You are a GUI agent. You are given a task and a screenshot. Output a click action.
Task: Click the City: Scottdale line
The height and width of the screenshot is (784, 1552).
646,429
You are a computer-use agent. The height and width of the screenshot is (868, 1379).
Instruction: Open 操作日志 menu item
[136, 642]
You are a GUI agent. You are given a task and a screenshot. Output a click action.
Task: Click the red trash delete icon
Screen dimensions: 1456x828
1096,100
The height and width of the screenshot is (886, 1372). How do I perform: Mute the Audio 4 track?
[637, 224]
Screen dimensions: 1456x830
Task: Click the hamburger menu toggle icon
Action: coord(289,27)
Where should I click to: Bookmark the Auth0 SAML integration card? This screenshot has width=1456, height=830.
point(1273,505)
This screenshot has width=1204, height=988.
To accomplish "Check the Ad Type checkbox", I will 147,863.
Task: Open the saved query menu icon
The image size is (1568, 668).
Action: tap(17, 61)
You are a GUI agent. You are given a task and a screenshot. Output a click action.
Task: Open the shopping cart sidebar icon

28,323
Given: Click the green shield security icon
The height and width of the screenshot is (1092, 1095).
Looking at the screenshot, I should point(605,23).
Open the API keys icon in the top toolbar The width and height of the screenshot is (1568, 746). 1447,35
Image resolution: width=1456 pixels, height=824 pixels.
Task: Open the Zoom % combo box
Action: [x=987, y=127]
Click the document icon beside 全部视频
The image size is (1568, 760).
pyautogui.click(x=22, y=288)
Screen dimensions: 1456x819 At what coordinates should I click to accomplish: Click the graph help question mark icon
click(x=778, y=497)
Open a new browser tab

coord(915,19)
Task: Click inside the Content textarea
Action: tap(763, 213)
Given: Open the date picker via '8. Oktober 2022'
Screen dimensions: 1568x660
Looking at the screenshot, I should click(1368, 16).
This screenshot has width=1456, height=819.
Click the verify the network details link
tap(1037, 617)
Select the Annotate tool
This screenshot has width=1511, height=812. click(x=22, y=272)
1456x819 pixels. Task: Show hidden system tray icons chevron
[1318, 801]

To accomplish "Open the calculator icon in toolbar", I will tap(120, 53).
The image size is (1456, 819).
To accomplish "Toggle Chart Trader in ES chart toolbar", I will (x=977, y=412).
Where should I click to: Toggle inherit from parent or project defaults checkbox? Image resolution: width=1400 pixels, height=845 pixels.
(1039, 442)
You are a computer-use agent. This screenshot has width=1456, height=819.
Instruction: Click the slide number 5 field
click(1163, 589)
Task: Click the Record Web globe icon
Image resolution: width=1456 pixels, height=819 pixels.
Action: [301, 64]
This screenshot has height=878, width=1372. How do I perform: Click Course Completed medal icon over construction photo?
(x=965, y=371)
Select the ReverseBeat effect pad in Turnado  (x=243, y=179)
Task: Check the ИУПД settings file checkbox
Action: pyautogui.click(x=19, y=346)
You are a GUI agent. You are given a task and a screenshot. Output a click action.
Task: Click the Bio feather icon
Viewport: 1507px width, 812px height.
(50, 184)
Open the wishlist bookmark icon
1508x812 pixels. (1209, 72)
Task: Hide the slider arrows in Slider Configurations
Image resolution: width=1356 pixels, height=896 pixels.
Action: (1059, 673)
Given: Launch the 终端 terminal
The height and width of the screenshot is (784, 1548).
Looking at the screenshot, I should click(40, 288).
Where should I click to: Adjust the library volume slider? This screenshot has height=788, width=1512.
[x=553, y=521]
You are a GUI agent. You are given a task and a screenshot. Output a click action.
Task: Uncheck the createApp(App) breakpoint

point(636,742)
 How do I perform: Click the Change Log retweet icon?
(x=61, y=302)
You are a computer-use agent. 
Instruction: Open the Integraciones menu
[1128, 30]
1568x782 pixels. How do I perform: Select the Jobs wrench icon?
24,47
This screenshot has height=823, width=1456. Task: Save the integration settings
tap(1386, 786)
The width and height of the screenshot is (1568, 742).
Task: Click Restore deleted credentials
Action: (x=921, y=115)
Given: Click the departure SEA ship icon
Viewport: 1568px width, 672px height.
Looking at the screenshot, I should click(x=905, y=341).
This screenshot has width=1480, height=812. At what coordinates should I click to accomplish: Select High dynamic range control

____

_EXERCISE:_
Whenever the word "will" shows up in a line of the entries, copy that line.

_EXERCISE OUTPUT:_
To accomplish "Check the Ad Type checkbox", I will 147,863.
To accomplish "Open the calculator icon in toolbar", I will tap(120, 53).
To accomplish "Toggle Chart Trader in ES chart toolbar", I will (x=977, y=412).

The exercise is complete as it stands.